[Directive] Can you echo everything in the data below from its start down to the line containing "[x=165, y=400]", including that line, with the pictures left out?

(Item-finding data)
┌────────

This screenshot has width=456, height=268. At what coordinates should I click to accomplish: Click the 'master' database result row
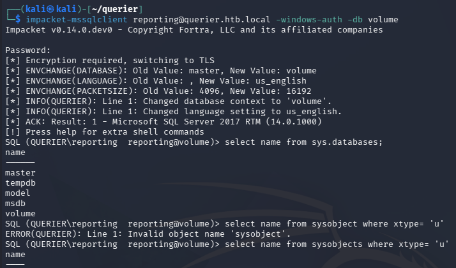point(20,172)

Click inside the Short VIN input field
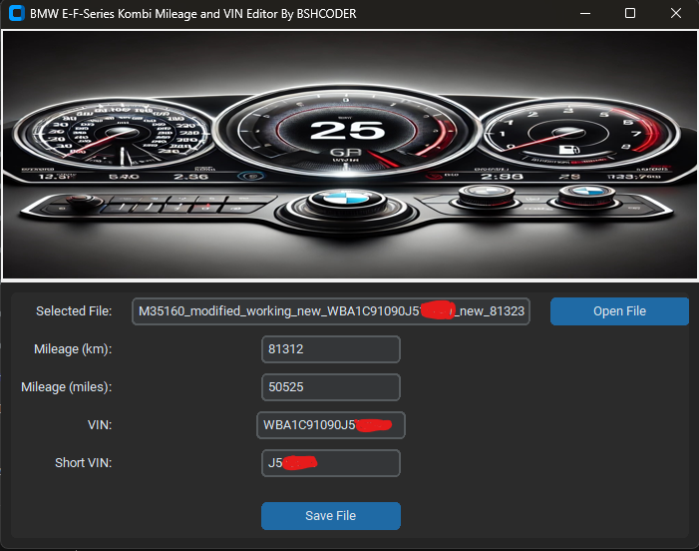[x=330, y=463]
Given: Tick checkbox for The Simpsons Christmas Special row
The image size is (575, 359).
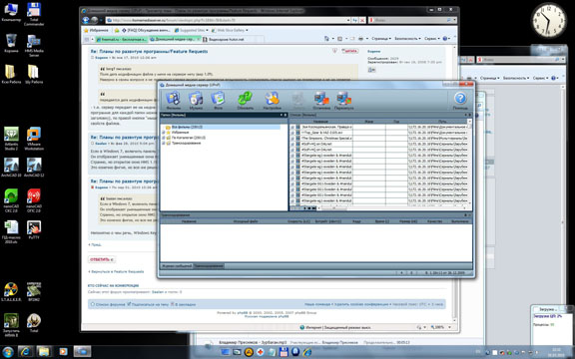Looking at the screenshot, I should pos(292,139).
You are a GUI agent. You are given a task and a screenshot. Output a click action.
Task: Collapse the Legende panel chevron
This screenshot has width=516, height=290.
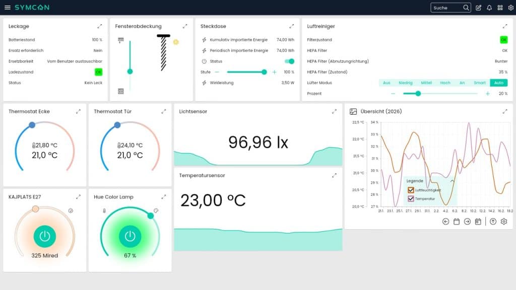[452, 181]
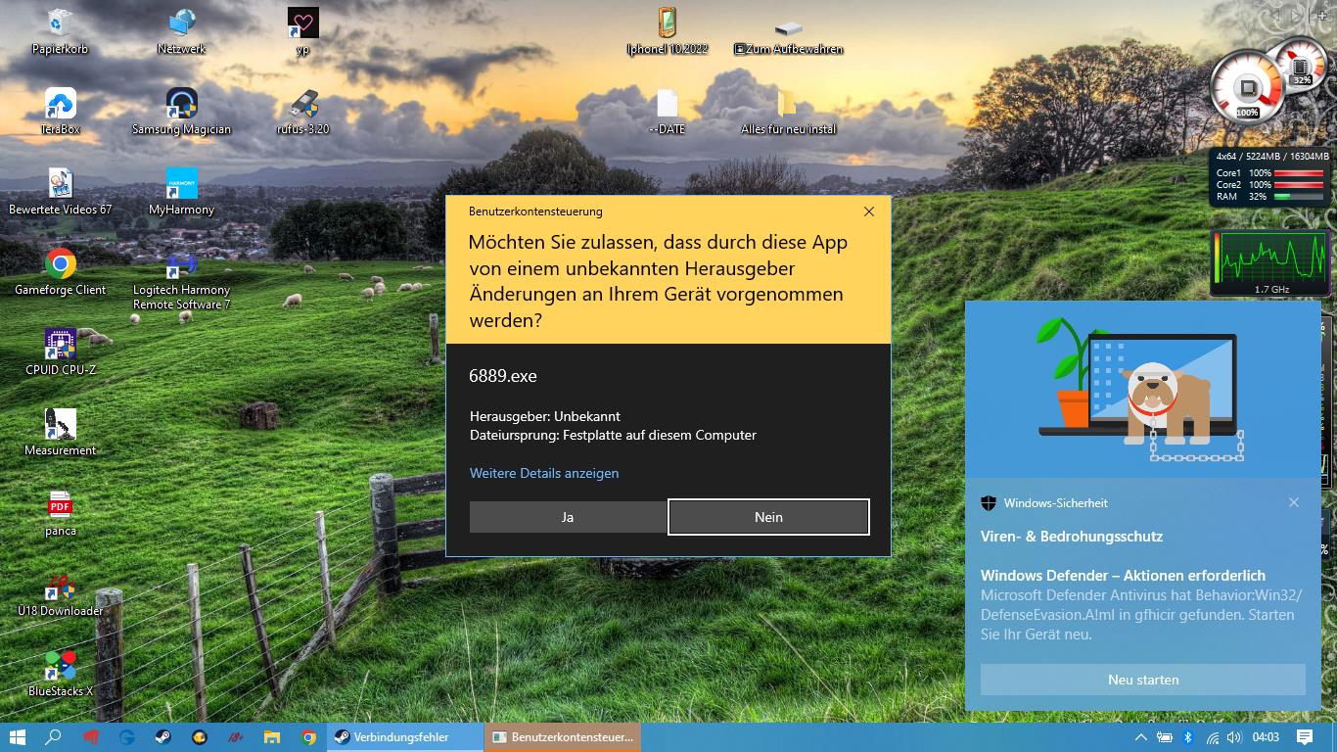This screenshot has width=1337, height=752.
Task: Select the rufus-3.20 desktop shortcut
Action: 302,104
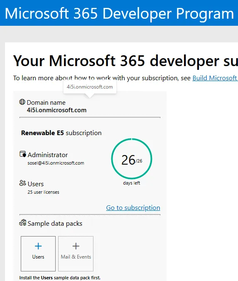Image resolution: width=238 pixels, height=281 pixels.
Task: Click the Administrator heading label
Action: (x=48, y=155)
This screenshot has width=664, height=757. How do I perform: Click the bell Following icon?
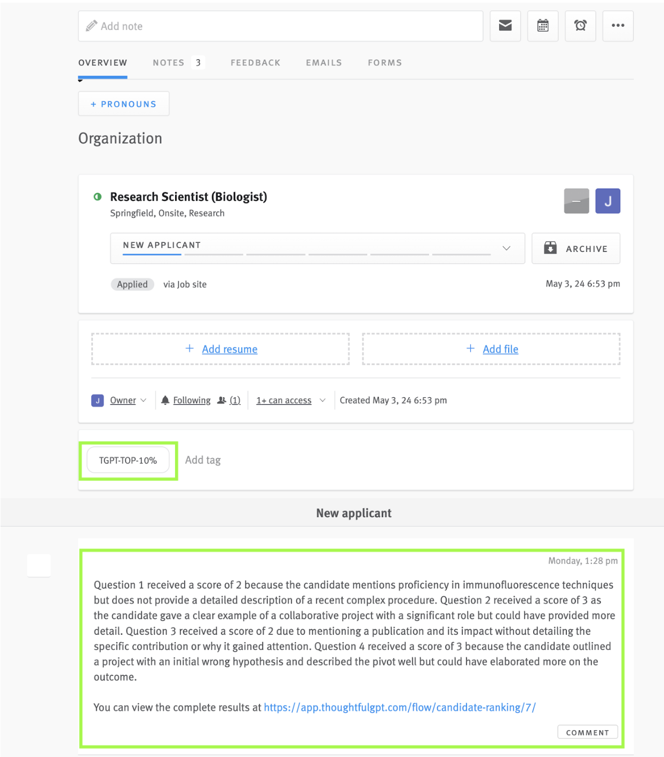[x=165, y=400]
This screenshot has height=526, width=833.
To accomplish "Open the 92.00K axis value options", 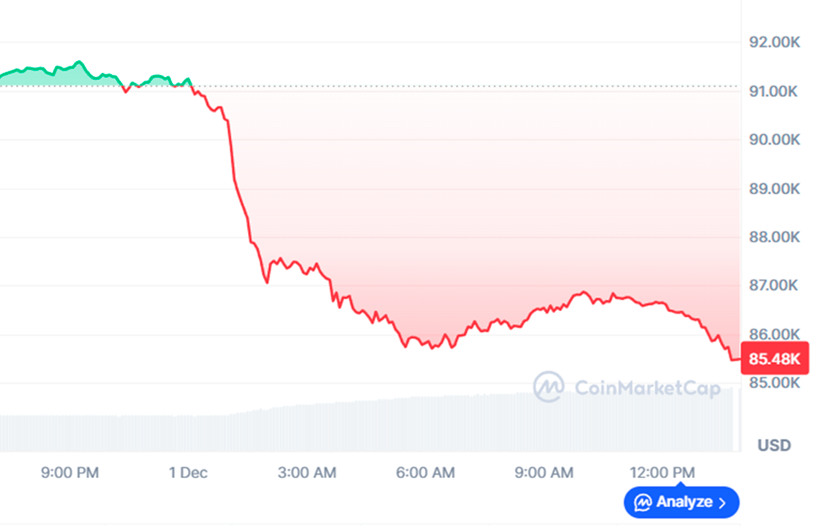I will (773, 40).
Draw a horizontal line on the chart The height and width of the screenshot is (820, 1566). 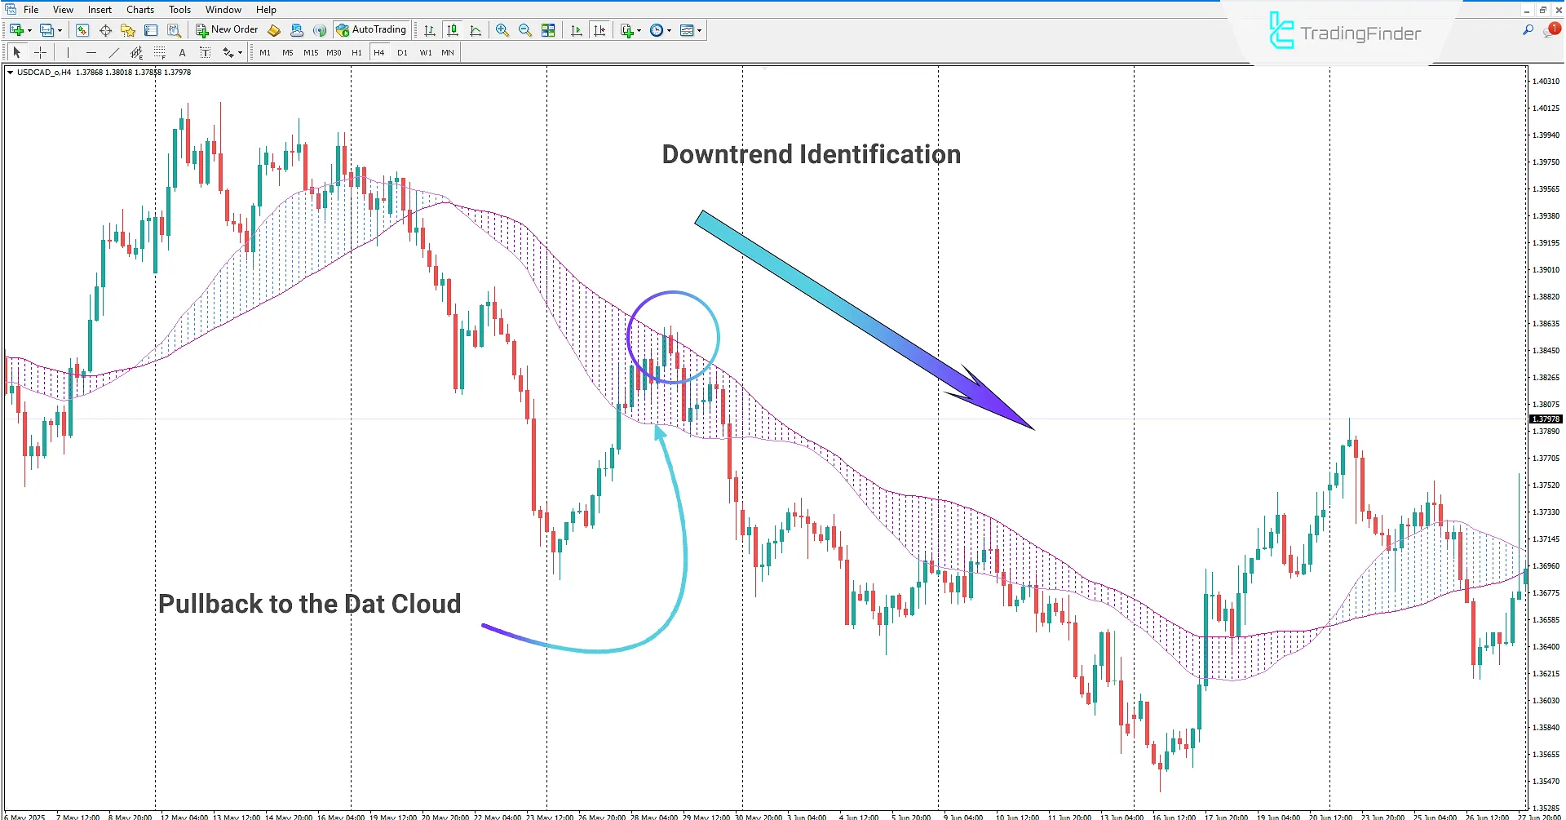tap(91, 52)
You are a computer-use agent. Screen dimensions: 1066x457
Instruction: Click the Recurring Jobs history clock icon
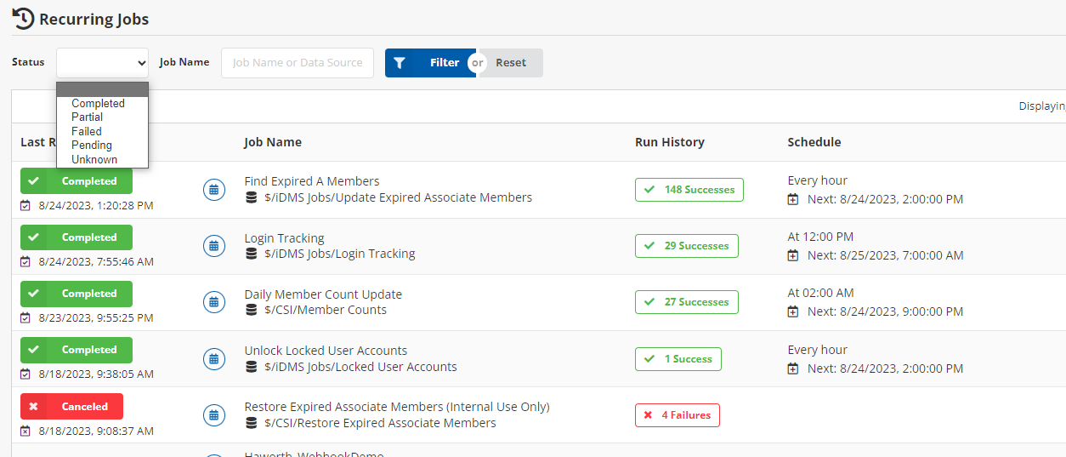coord(23,18)
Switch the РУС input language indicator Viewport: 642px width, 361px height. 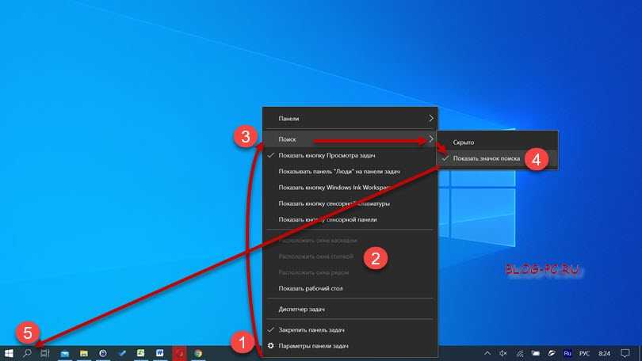click(x=586, y=353)
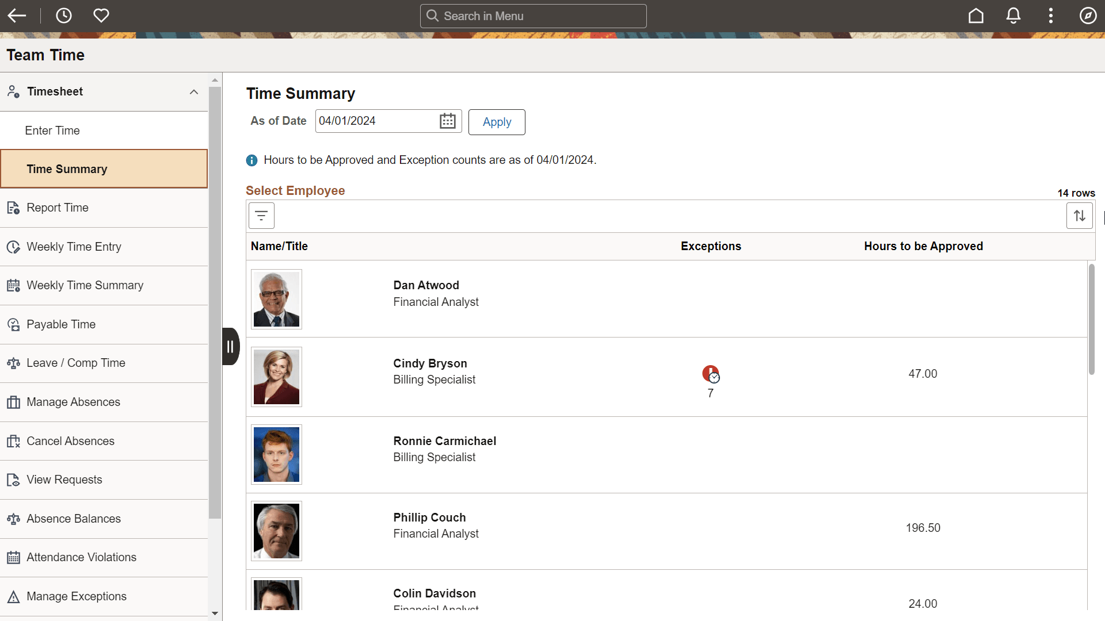Collapse the Timesheet section
Viewport: 1105px width, 621px height.
tap(193, 92)
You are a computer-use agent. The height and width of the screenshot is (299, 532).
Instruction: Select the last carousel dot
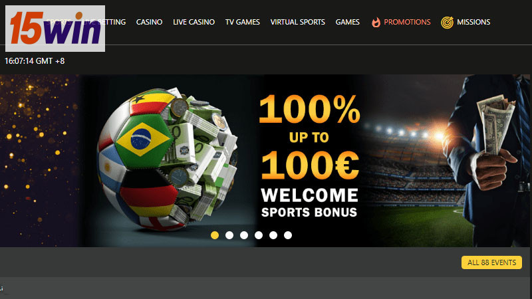click(x=288, y=235)
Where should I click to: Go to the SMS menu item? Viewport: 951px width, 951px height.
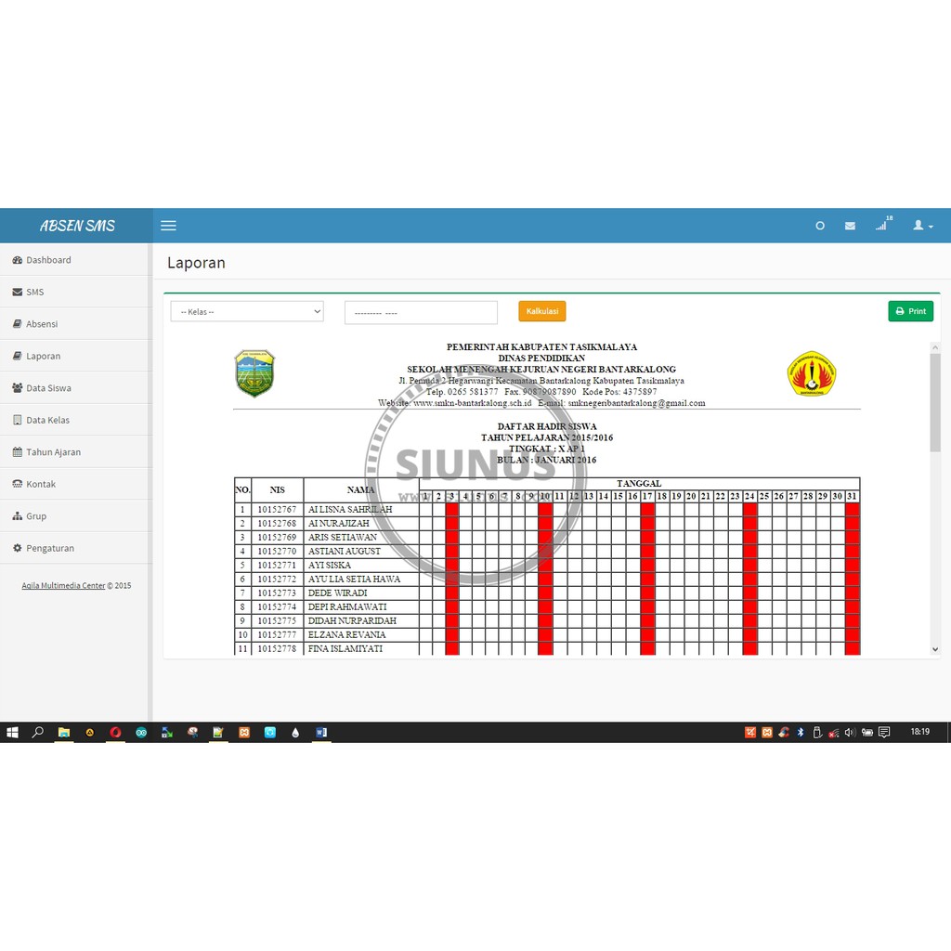tap(34, 293)
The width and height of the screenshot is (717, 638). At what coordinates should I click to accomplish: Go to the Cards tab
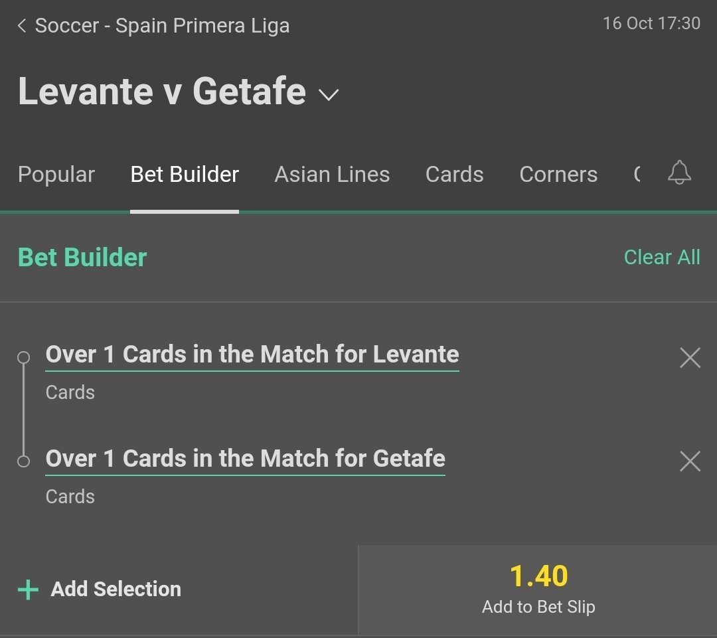(454, 175)
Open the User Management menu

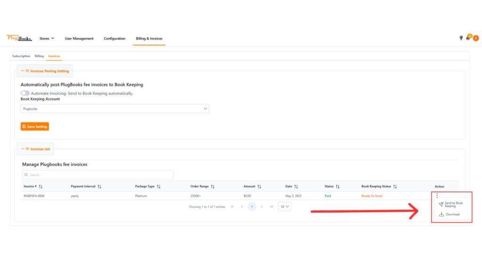(79, 39)
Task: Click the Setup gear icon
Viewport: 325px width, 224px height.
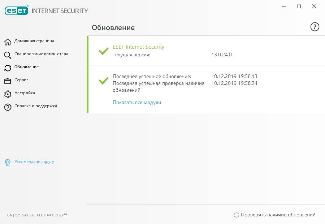Action: [x=8, y=94]
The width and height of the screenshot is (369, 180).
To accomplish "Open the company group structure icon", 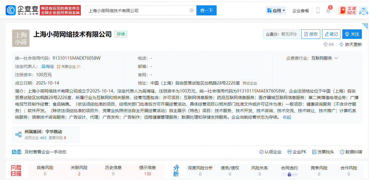I will [18, 135].
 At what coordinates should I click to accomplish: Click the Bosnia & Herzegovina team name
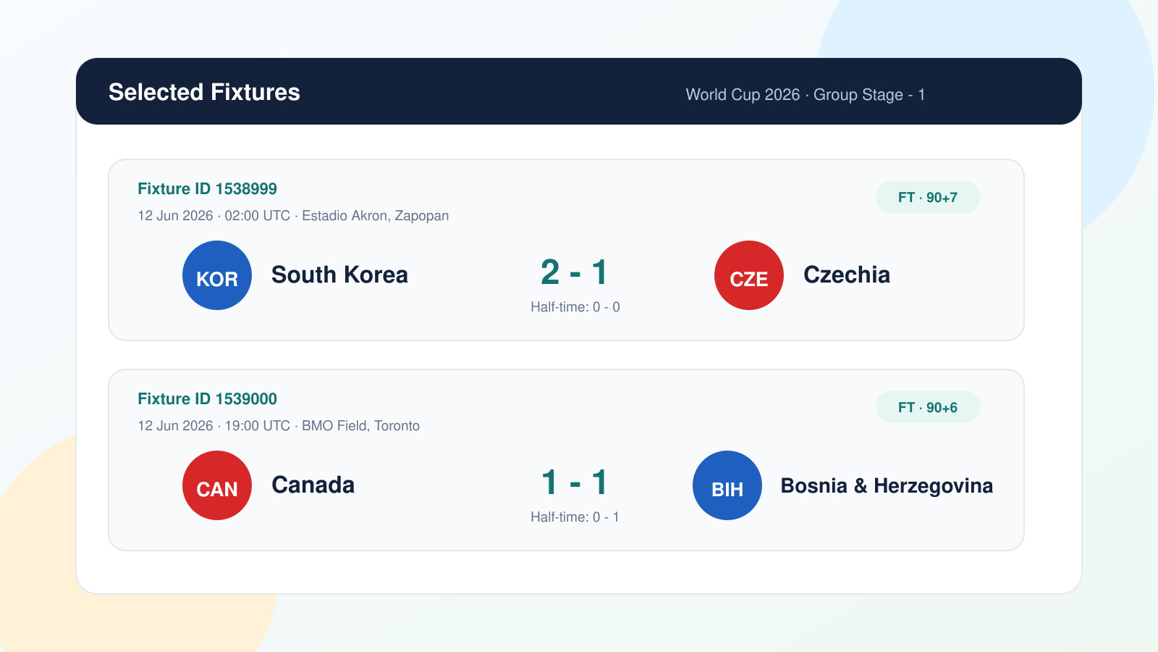[887, 485]
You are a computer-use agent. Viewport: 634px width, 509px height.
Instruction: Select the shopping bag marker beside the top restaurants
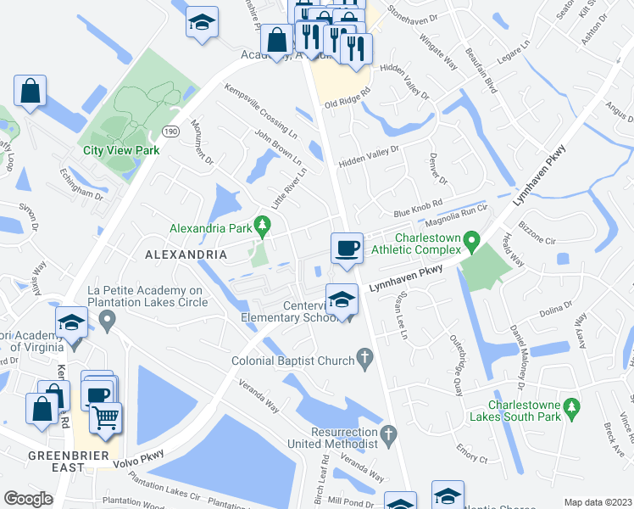(x=276, y=42)
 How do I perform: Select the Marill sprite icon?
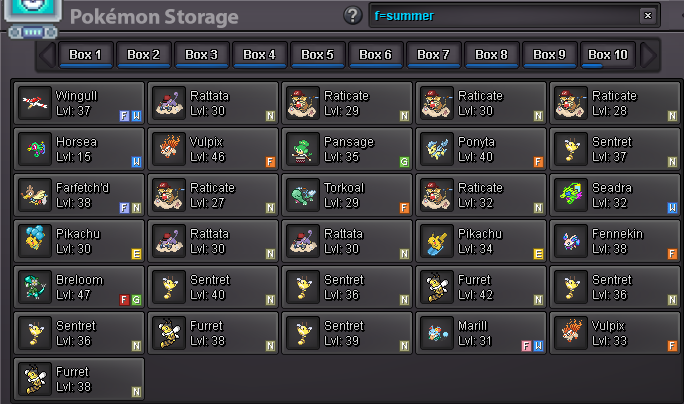pyautogui.click(x=437, y=333)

└────────

[Response to the exercise]
This screenshot has width=456, height=268. At what coordinates should I click to accomplish: Click the 'master' database result row
point(20,172)

Click inside the Short VIN input field
[x=330, y=463]
Given: Tick checkbox for The Simpsons Christmas Special row
The image size is (575, 359).
Looking at the screenshot, I should pos(292,139).
You are a GUI agent. You are given a task and a screenshot. Output a click action.
Task: Collapse the Legende panel chevron
This screenshot has width=516, height=290.
[452, 181]
This screenshot has width=1337, height=752.
Task: Select the rufus-3.20 desktop shortcut
Action: 302,104
Image resolution: width=238 pixels, height=281 pixels.
Task: Click the Administrator heading label
Action: (x=48, y=155)
This screenshot has width=664, height=757. How do I perform: Click the bell Following icon?
[x=165, y=400]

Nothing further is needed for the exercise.